=== LESETEXT ===
########

Schweiz, 1955. Stalin ist tot. Die Tauwetterperiode hat eingesetzt. Es ist der perfekte Zeitpunkt, um im Zeichen der Völkerverständigung wieder mit den Sowjetstaaten in Verbindung zu treten. Davon sind die jungen Studenten Alexander Soldenhoff und Franz Schumacher überzeugt. Der Präsident und der Auslandchef des Schweizerischen Studentenverbands (VSS) liebäugeln damit, Kontakte mit Warschauer-Pakt-Studenten zu knüpfen. Endlich sollen die Betonwände des Eisernen Vorhangs durchbrochen werden.
Mit einer gehörigen Portion Naivität reisen sie gen Osten, zuerst nach Prag, dann nach Warschau, wo sie Jirí Pelikán, den Generalsekretär der International Union of Students (IUS) treffen. Der Studentenaustausch zwischen Bern und Moskau soll wieder in Schwung gebracht werden.

########

=== EINGABEDATEN ===
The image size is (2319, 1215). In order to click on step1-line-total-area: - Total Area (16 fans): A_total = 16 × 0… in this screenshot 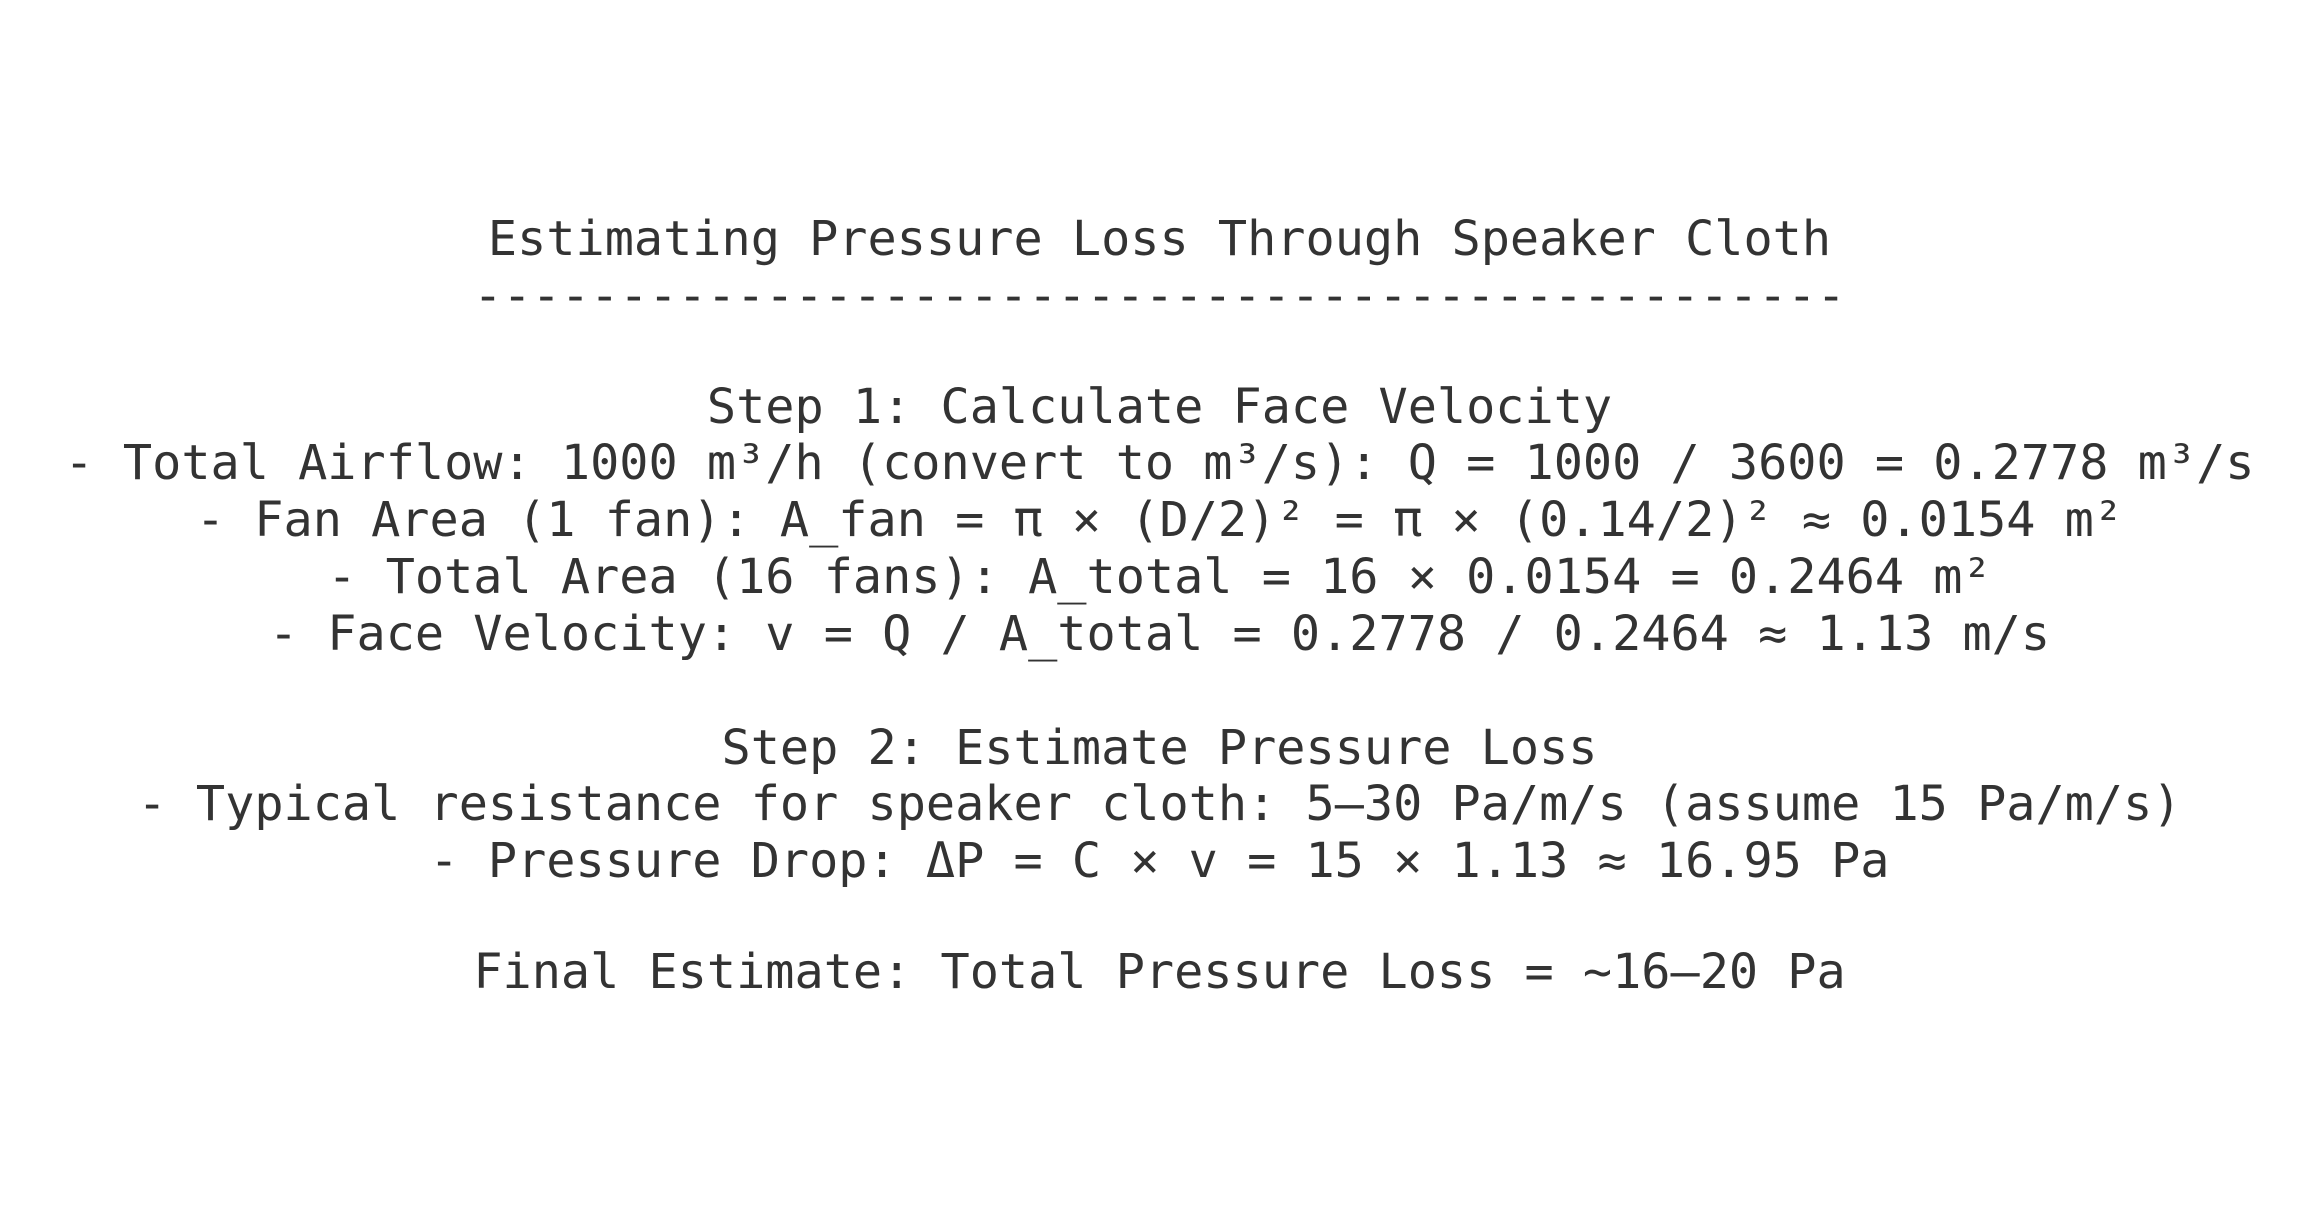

########

=== ARBEITSAUFTRAG A ===
Welche Städte werden im Lesetext genannt? Zähl sie alle auf.
=== ARBEITSAUFTRAG B ===
Beantworte anhand des Lesetexts diese Fragen:
(i) In welchem Jahr spielt die Handlung?
(ii) Welches Amt hat Jirí Pelikán?
(iii) Zwischen welchen zwei Städten soll der Studentenaustausch wieder in Schwung kommen?

=== LÖSUNG A ===
Prag, Warschau, Bern, Moskau

=== LÖSUNG B ===
(i) 1955
(ii) Er ist Generalsekretär der International Union of Students (IUS).
(iii) Zwischen Bern und Moskau